2.2.5. Global Sea Mineral Resources (GSR), Belgium

After completing the walking test of the 4571 m-deep mining vehicle in 2017, the Belgian GSR, together with the German Federal Institute for Geosciences and Natural Resources (BGR), applied to the International Seabed Authority in 2018 to carry out the mining vehicle walking and nodule collection tests in the International Seabed Polymetallic Nodule Exploration Contract Area, together with environmental impact assessment studies in conjunction with the tests [32]. In April 2019, the GSR developed a crawler walking and hydraulic collection test prototype (as shown in Figure 6). The sea trials started in the contract area. The sea trial’s depth was 4500 m, the size of the collector was 12 m × 4 m × 4.5 m, the weight in the air was 25 tons, the weight in the water was 8.5 tons, the production capacity was 110~120 t/h, and the collection depth was 5~12 cm. The test was interrupted, however, due to the failure of the optical fiber cable. In April 2021, GSR started the sea trial of the miner in the contract area again and completed the walking and collection test of the miner on the seabed in the contract area in May 2021. The driving distance was 54.2 km, and the cumulative running time was 107 h, which verified the feasibility of crawler walking and hydraulic acquisition technology. At the same time, the environmental impact test of polymetallic nodule-mining was carried out.
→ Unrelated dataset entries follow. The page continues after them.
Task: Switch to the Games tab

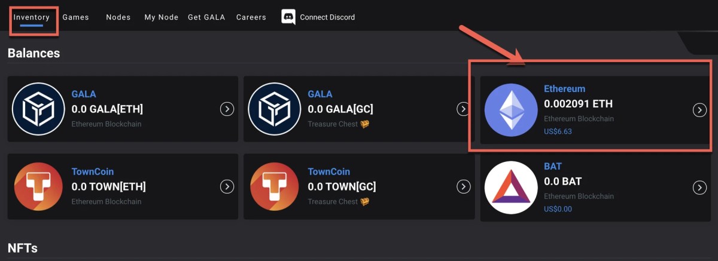Action: [x=75, y=17]
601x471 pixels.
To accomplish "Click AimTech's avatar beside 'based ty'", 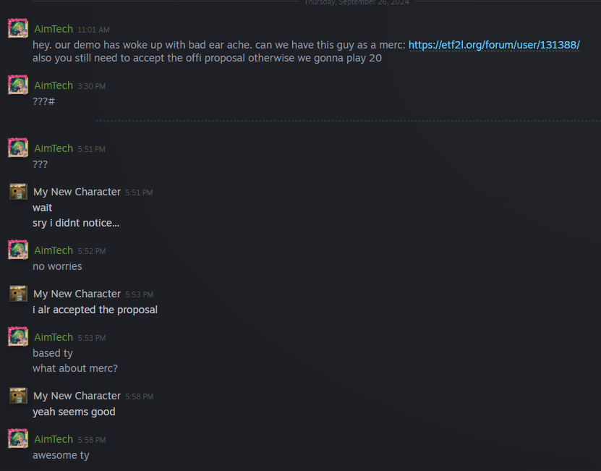I will (x=18, y=336).
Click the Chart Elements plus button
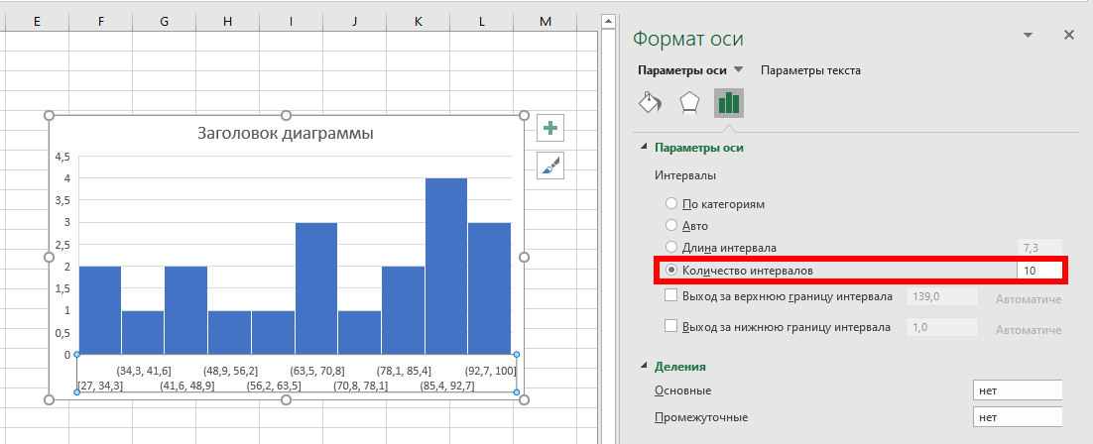The height and width of the screenshot is (444, 1093). pyautogui.click(x=550, y=127)
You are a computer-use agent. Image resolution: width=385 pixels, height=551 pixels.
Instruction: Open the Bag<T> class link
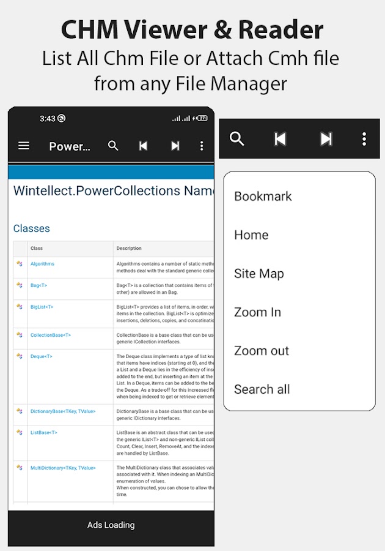pos(39,285)
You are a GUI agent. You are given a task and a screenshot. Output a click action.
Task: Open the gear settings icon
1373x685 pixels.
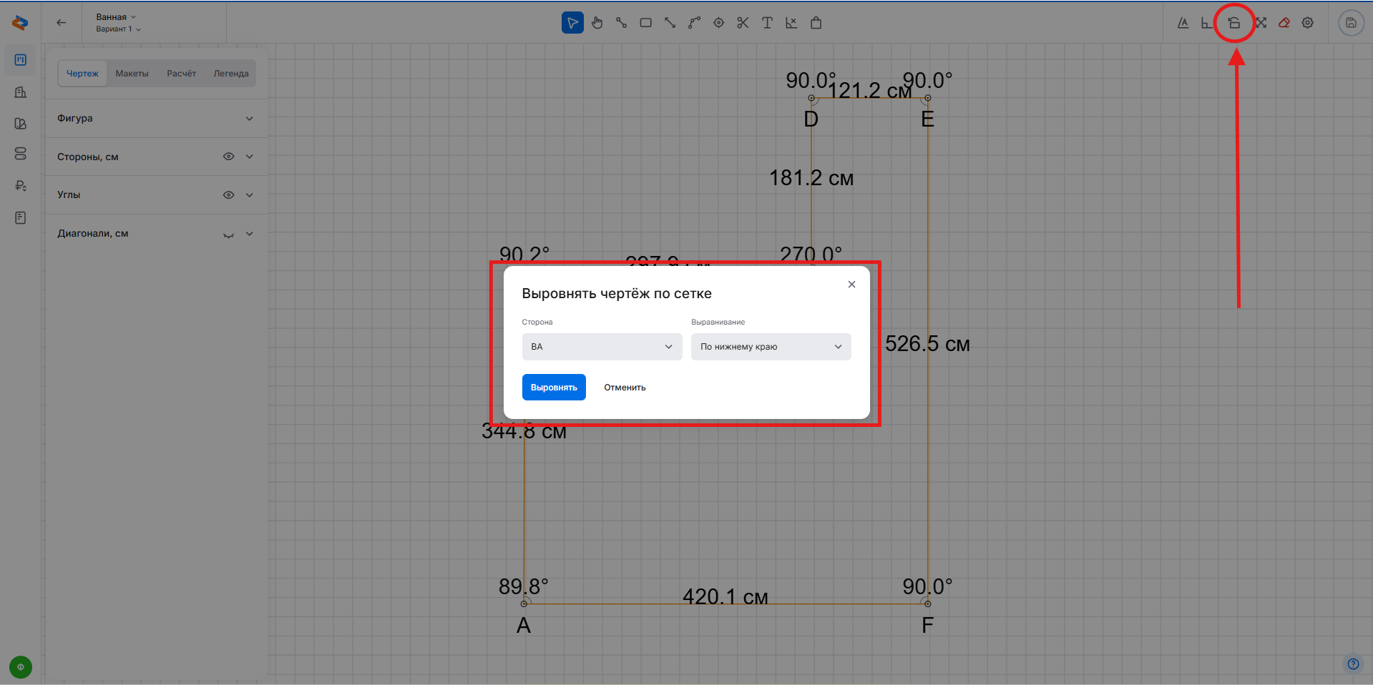coord(1308,23)
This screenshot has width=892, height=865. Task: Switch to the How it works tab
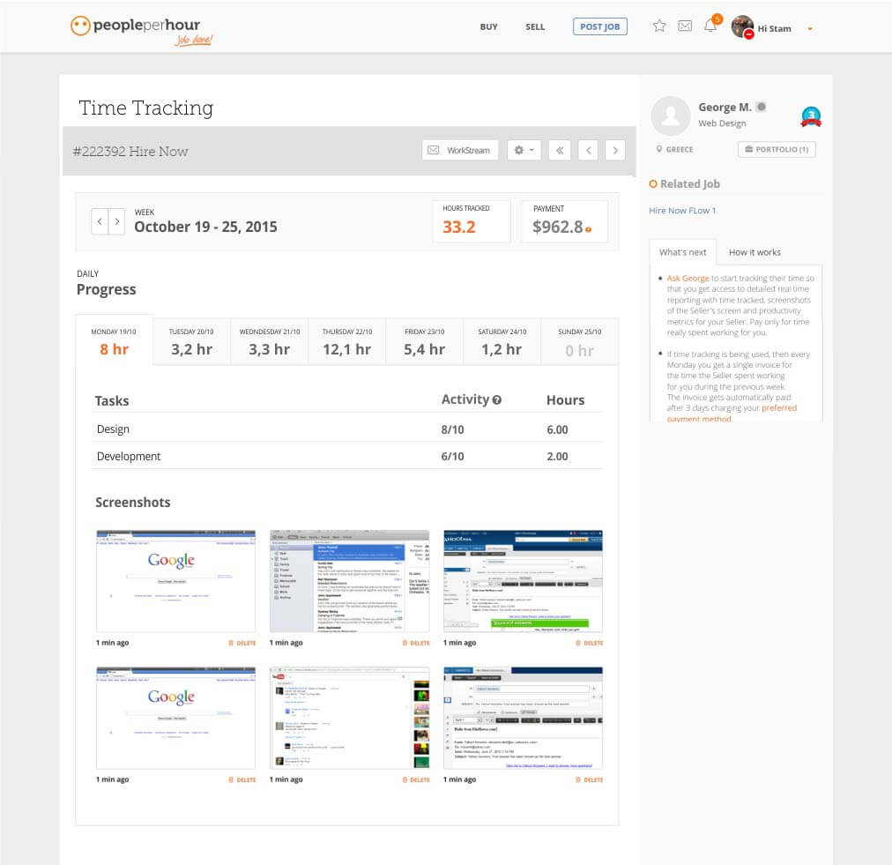pos(754,252)
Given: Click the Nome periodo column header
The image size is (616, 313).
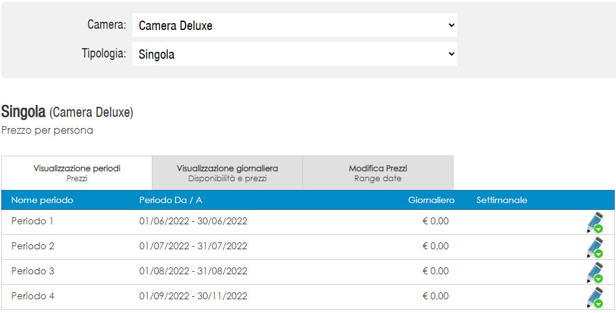Looking at the screenshot, I should (42, 201).
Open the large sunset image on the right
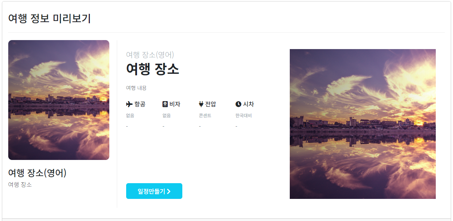 click(x=363, y=124)
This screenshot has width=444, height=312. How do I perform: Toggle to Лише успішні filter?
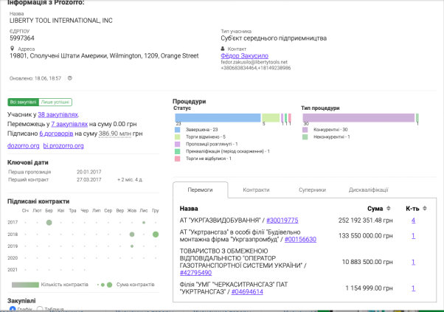(x=55, y=102)
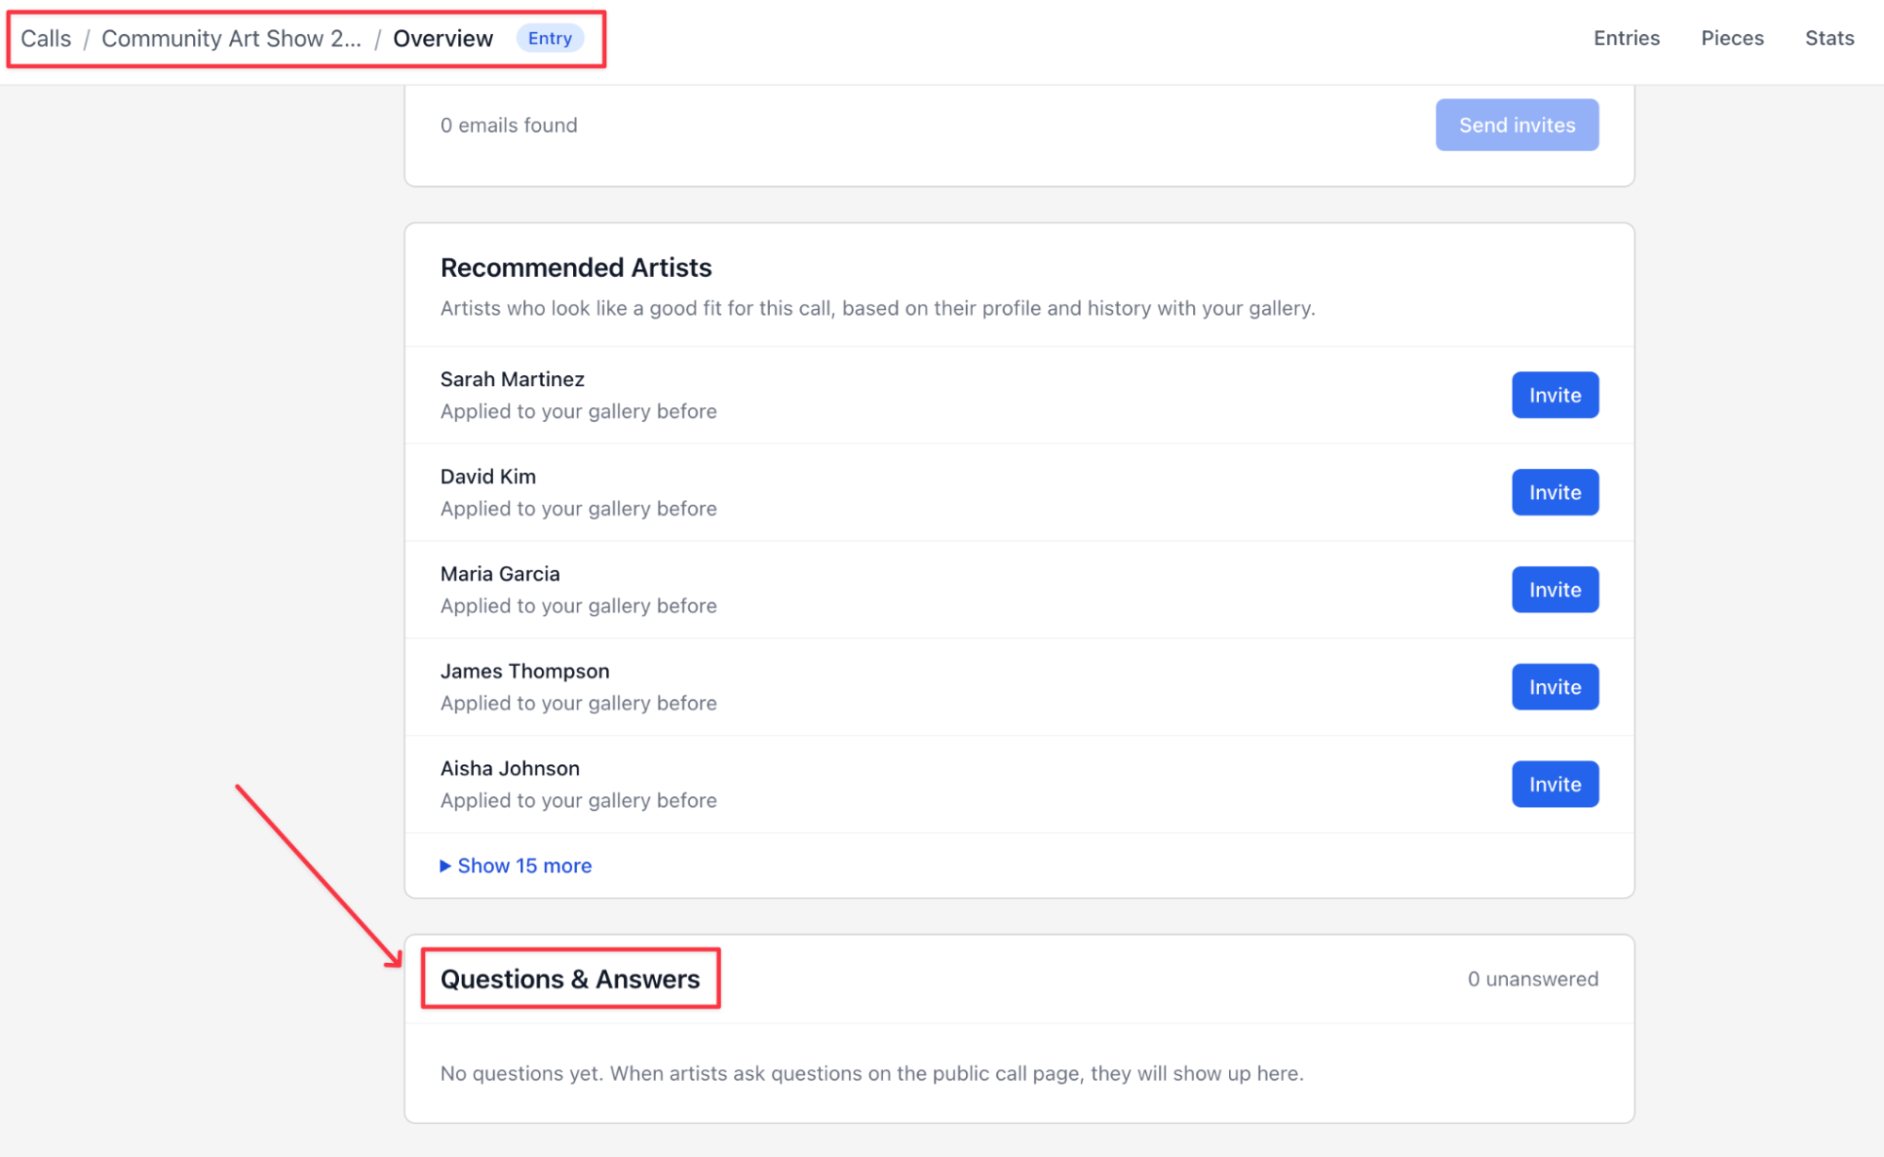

2.2.6. Changsha Research Institute of Mining and Metallurgy, China

Since the 1980s, China has engaged in deep-sea polymetallic nodule technology research and development. The Changsha Research Institute of Mining and Metallurgy researched the crawler polymetallic nodule mine laboratory prototype in 1995. In 2001, the Changsha Institute of Mining Research, the Changsha Research Institute of Mining and Metallurgy, and other units jointly developed a 135 m water depth polymetallic nodule ore prototype with a capacity of 35 t/h, and completed a 143 m water depth lake test in Yunnan Fuxian Lake, which preliminary verified the walking collection function [27,28]. In 2018, the Changsha Research Institute of Mining and Metallurgy, combined with Central South University and other units, completed the development of the polymetallic nodules mining machine "Kun Long 500" (as shown in Figure 7) [33], completed the sea trial in the China South Sea, and verified the crawler walking mechanism and the hydraulic collection mechanism in the experiment. The authors and their team were involved in the pre-design and sea trials of this research. In the experiment, the maximum operating water depth is 514 m, the collection capacity of polymetallic nodules is 10 t/h, the longest distance of a single drive is 2881 m, and the underwater positioning accuracy is 0.72 m, which realizes the ability of the predetermined path in the autonomous driving mode, and a pentagram with a unilateral length of 120 m emerges from the seafloor along a set path [43,44].
In 2021, under the organization of the China Oceanic Association, the Changsha Research Institute of Mining and Metallurgy, the Changsha Research Institute of Mines, Central South University, and other dozens of enterprises, research institutes, and universities jointly developed a 3500 m water depth, 1/10 commercial mining scale mining vehicle (as shown in Figure 8), and a more than 1000 m water depth test lifting pump and pipeline system ( which can be extended to 3500 m water depth ) [36,37]. In July of the same year, the joint test of the 1300 m water depth system was completed. In the experiment, a series of tests were completed, such as the steady walking of the tracked mining truck on the seabed and hydraulic mining. A total of 1166 kg of polymetallic nodules were collected by the vehicle during the test. This is the first deep-sea polymetallic nodule system-wide mining test since the 1970s, after the completion of the sea trial of polymetallic nodule-mining by OMI and OMCO in the United States. It is also the world’s first mining linkage sea trial of tracked, self-propelled collectors and hydraulic pipeline-lifting.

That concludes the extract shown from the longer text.